Last night, former insurance industry executive Wendell Potter appeared on Countdown, claiming that the industry could get around the requirements on the medical loss ratio through accounting tricks. To recap, under the Senate bill, the insurance industry would be required to spend 85 cents of every dollar in the large-group market, and 80 cents in the small-group and individual markets, on medical care, rather than overhead, administrative costs, salaries, marketing and profit.
An article at Smart Money magazine suggests that the insurance industry is already looking for ways to wiggle out of this requirement:
It’s not all good news for insurers. The Senate bill would impose a “medical loss ratio” of 80% to 85%, depending on the market segment, meaning insurers would have to spend 80 to 85 cents of each dollar they collect from plan members to provide health care.

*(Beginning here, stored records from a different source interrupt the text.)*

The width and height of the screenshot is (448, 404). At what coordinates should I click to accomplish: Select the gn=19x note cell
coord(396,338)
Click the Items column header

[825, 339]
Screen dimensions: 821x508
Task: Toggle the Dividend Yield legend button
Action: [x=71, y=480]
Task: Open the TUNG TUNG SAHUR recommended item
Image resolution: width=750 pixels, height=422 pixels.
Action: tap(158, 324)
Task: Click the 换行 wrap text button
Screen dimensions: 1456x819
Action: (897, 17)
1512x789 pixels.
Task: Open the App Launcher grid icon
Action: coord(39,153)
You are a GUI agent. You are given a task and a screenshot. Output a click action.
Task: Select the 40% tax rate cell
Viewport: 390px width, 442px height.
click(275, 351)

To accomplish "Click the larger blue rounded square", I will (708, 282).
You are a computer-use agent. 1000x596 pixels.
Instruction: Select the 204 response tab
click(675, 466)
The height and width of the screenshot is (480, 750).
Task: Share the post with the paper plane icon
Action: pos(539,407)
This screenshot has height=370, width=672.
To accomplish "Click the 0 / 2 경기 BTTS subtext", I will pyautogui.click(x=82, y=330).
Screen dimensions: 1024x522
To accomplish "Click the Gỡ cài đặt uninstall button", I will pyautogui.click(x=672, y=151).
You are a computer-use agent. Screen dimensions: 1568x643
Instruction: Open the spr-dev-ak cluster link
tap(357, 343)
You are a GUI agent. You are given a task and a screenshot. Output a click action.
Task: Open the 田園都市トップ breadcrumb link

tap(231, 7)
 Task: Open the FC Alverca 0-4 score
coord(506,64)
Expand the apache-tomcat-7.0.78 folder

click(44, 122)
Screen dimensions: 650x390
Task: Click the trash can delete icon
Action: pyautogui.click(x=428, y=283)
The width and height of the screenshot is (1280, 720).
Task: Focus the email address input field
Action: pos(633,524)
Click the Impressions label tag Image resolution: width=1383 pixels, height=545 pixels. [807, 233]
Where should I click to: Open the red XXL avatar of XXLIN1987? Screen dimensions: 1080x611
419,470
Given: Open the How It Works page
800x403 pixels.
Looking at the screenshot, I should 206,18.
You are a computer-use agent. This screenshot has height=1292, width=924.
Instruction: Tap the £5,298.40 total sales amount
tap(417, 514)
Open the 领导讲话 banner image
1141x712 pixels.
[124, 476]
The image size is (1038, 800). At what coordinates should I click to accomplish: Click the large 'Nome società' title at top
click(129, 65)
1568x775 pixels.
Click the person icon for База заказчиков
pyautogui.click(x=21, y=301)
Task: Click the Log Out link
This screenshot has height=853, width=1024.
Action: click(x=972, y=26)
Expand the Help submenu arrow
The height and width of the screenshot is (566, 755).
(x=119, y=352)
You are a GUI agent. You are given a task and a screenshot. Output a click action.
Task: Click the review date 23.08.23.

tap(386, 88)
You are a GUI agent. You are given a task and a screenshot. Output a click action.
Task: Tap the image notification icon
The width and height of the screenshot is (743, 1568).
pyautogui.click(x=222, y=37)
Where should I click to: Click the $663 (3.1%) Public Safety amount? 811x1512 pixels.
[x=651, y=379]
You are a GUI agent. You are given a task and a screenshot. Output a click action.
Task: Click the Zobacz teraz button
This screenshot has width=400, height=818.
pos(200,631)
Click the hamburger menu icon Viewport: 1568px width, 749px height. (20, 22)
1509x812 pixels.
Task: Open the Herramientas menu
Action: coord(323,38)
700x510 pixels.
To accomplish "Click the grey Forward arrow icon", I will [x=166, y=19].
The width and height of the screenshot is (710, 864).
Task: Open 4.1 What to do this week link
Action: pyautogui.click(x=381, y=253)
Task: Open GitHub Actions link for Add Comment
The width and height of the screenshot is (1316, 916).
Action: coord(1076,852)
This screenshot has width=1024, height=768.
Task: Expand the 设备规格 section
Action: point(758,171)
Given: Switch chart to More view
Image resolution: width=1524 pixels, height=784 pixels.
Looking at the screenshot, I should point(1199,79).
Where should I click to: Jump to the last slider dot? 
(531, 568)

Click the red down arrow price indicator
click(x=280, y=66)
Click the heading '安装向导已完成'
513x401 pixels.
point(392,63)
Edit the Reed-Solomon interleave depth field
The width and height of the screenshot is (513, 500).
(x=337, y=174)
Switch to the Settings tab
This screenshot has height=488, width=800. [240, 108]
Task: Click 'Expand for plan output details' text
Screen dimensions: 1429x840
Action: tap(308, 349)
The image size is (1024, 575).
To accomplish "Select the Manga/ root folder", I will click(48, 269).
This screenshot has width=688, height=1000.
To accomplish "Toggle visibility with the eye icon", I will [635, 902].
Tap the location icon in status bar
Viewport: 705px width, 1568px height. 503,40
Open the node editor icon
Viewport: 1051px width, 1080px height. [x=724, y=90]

Carl McDonald, a health care analyst with Oppenheimer & Co., an investment bank, wrote in a note to clients Monday that the number was “workable” for insurers, especially if they can label certain items that count as corporate expenses for accounting purposes as health care for purposes of meeting the spending minimum.
Note that McDonald used the qualifier “if.” Clearly there are accounting tactics that can be used to get around the MLR. Countdown reported that Aetna had to acknowledge that they fudged their MLR numbers in the small-group market. And Potter, in his appearance, noted that insurance companies believed that they could categorize certain spending in certain areas to “live” with an 85% MLR.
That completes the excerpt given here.